=== TASK ITEM ===
Your task is to copy the stretch of lines in the records below that begins with the line containing "Given: Click the" and ends with the line containing "The width and", exactly as written, with nothing added.

(SUPPLIED RECORDS)

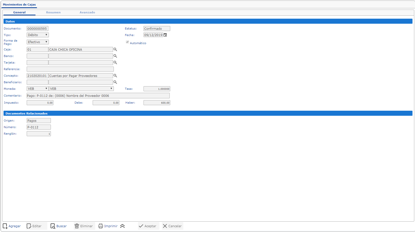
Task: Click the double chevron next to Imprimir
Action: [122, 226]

(End SUPPLIED RECORDS)
(SUPPLIED RECORDS)

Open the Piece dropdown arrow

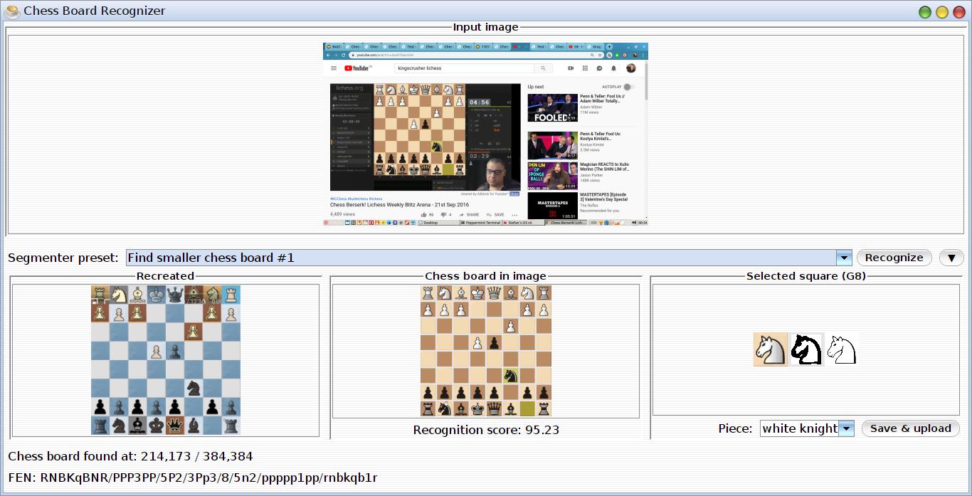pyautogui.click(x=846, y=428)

(End SUPPLIED RECORDS)
(SUPPLIED RECORDS)

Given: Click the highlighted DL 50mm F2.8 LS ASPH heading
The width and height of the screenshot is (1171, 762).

(End SUPPLIED RECORDS)

=== RESULT OF THE TASK ===
Given: Click the highlighted DL 50mm F2.8 LS ASPH heading
The width and height of the screenshot is (1171, 762).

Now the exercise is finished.